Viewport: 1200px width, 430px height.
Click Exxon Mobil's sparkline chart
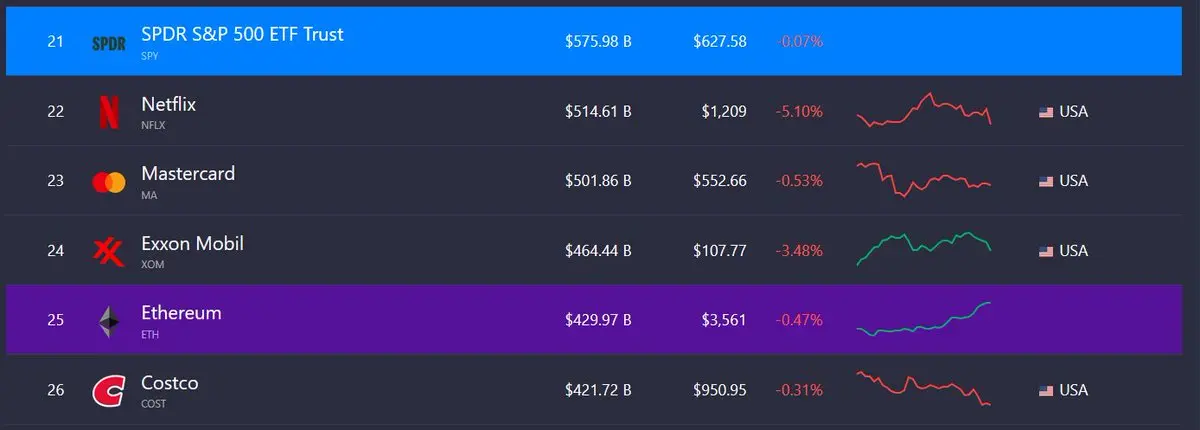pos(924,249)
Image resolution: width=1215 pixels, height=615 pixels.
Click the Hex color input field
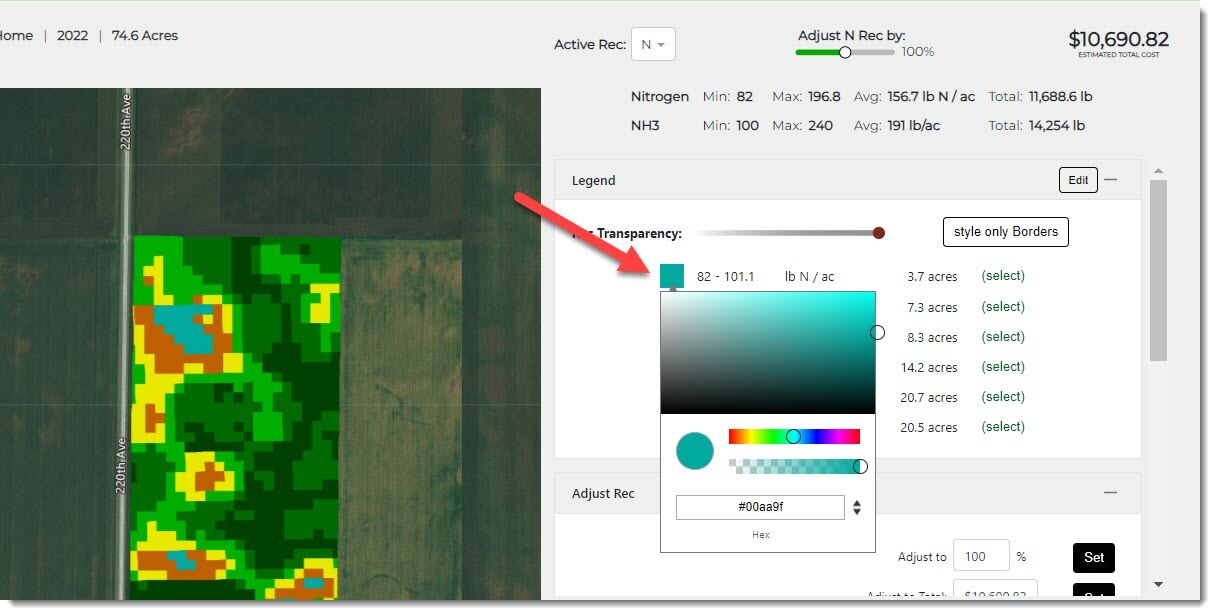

▶ PROBLEM TO WORK ON
The answer should be the complete listing, set down exactly, without pictures.

▶ RESULT FOR THIS TASK
Viewport: 1200px width, 430px height.
Click Exxon Mobil's sparkline chart
pos(924,249)
Image resolution: width=1215 pixels, height=615 pixels.
Click the Hex color input field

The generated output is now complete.